Prince George’s County Executive Rushern Baker released his budget for fiscal year 2013 despite the uncertainty of a potentially devastating shift of teacher’s pensions from the state to the counties.

“When we looked at this budget, we asked ourselves ‘why not?’” Baker said. “We knew that during the FY 2013 budget process that we would have to look at our government through a different prism. Three words dominated our discussion: vision, focus and results. These words guided our thinking and enabled us to create a framework for our budget.”

The more than $2.65 billion budget, as it stands right now, would be a $6 million increase over last year’s budget.

The majority of funding would go to the county’s education system; $1.6 billion from the operating budget would go to the county’s public schools, $102 million would go to Prince George’s Community College and another $26 million would be allocated for the library system.

Public safety would be the next largest beneficiary; $259 million would go towards the police department, $131 million would go to the fire department and $23 million would go to the county’s Office of Homeland Security.
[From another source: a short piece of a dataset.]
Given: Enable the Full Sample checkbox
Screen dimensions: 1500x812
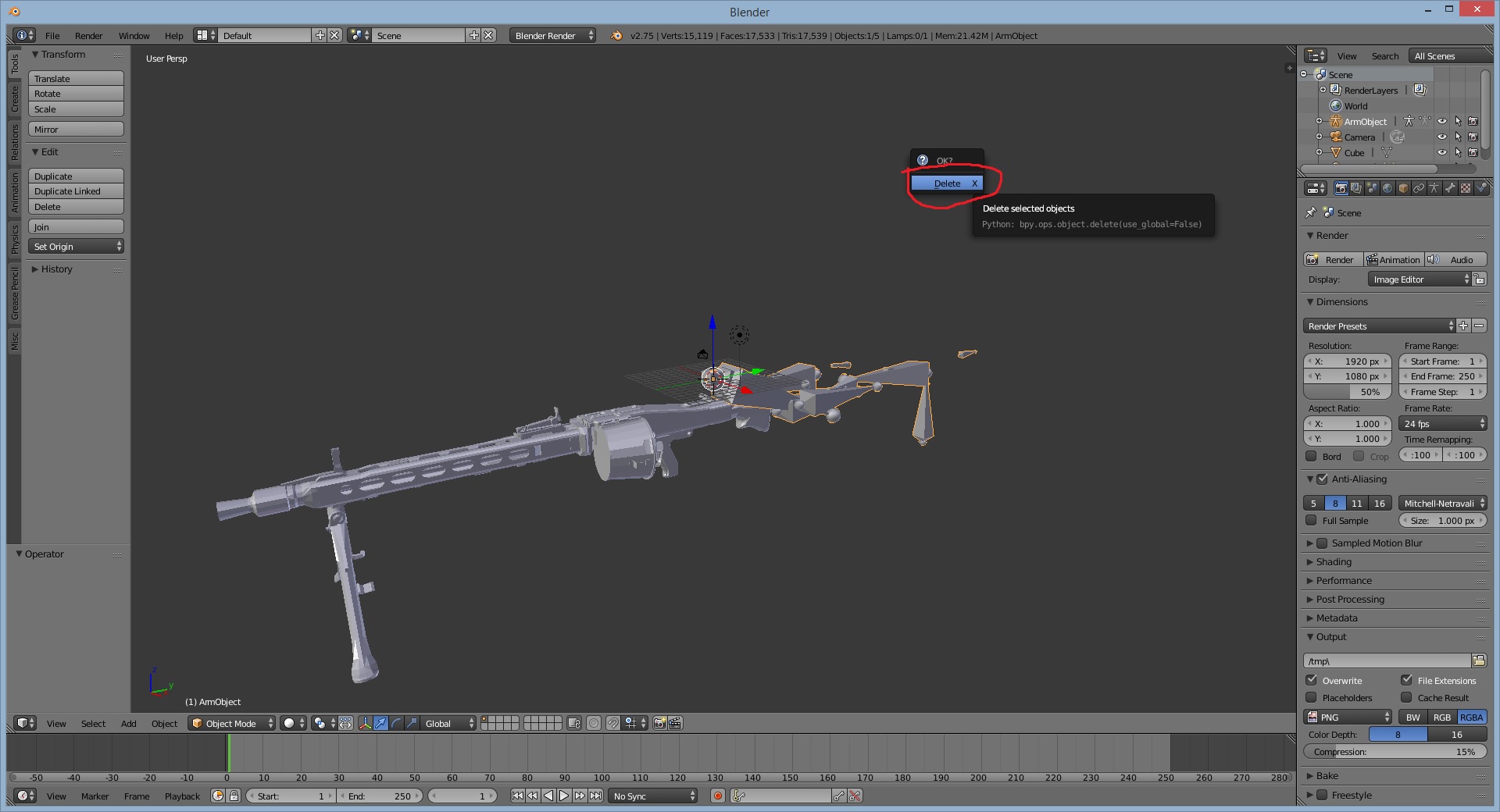Looking at the screenshot, I should [1312, 521].
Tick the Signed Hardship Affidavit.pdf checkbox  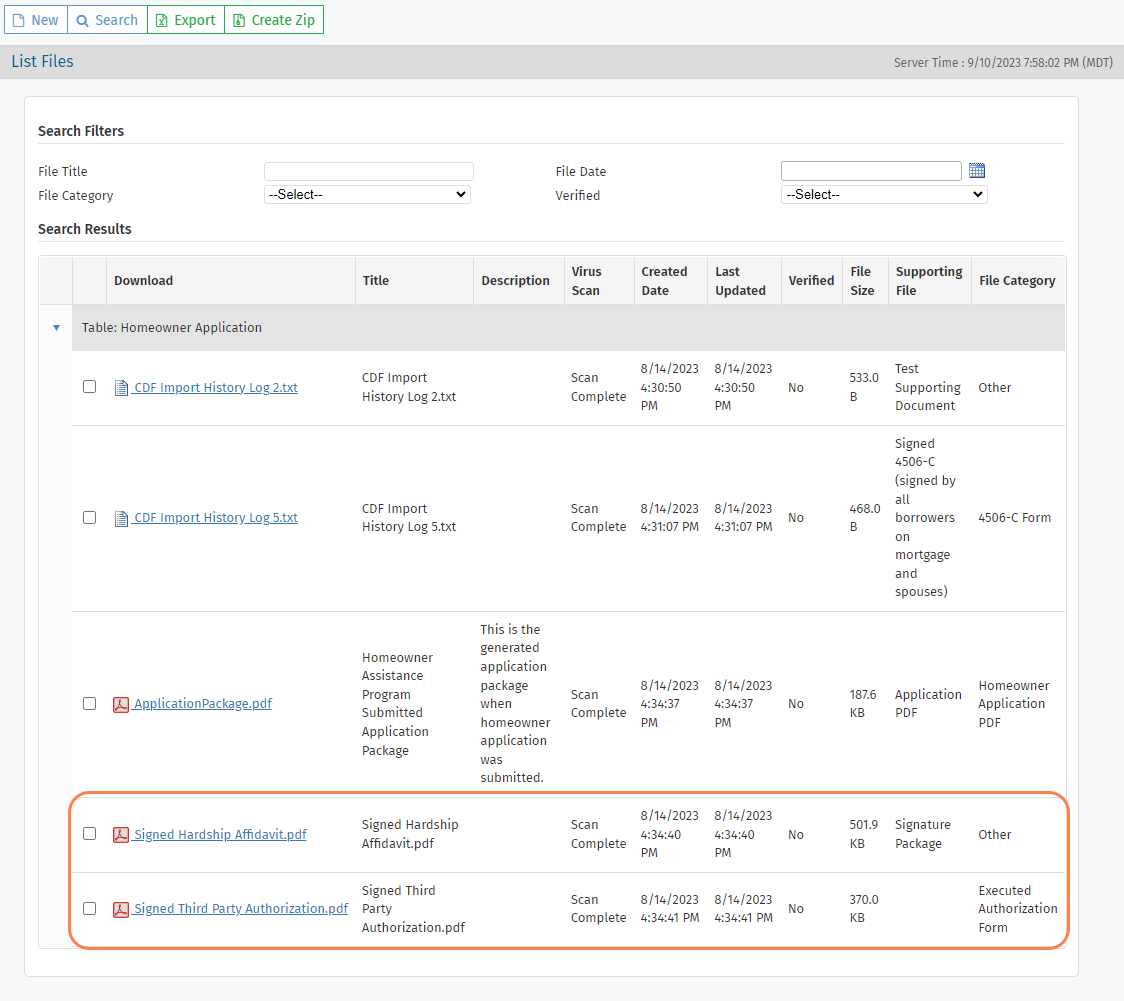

In that funding, the county would be able to hire 150 new police officers and 50 new recruits for the fire department.

There would also be $129 million allocated to the State’s Attorney’s office, the department of corrections and the sheriff’s office.

There would also be a combined $25 million given to Dimensions Healthcare to continue to operate the county’s hospital system and to begin the process of transitioning to a new hospital under the partnership with the state, and University of Maryland Medical System.

The budget also calls for making an investment into economic development. It would provide an additional $11 million to the Economic Development Incentive Fund, $32 million in transportation infrastructure improvements, $5 million to the PGC Economic Development Corporation and another $2 million to begin the redevelopment at Glenarden Apartments.

Another thing this budget does that previous budgets failed to do is give county employees some help. County employees would receive one-time bonuses and would spend the year without any furloughs or layoffs.

Despite Baker’s work, the Maryland General Assembly is still in session and could possibly be hammering out a deal to shift the burden of teacher’s pensions down to the counties. The Senate has already passed the measure and now the House is debating it. The Senate’s plan would phase in the burden over four years and by 2017; the county could be paying $51 million for teacher’s pensions.

We’re realists here, we know the pension shift is coming,” Baker said. Our best avenue and what we’ll be working on over the next two to three weeks is the push back to the county is as least impactful as we can make it and if there are ways to get revenues, let’s get those.

“We don’t have any ways to raise revenues,” he continued. “We’ve got a property tax cap so we’re limited. So am I concerned? Yes.”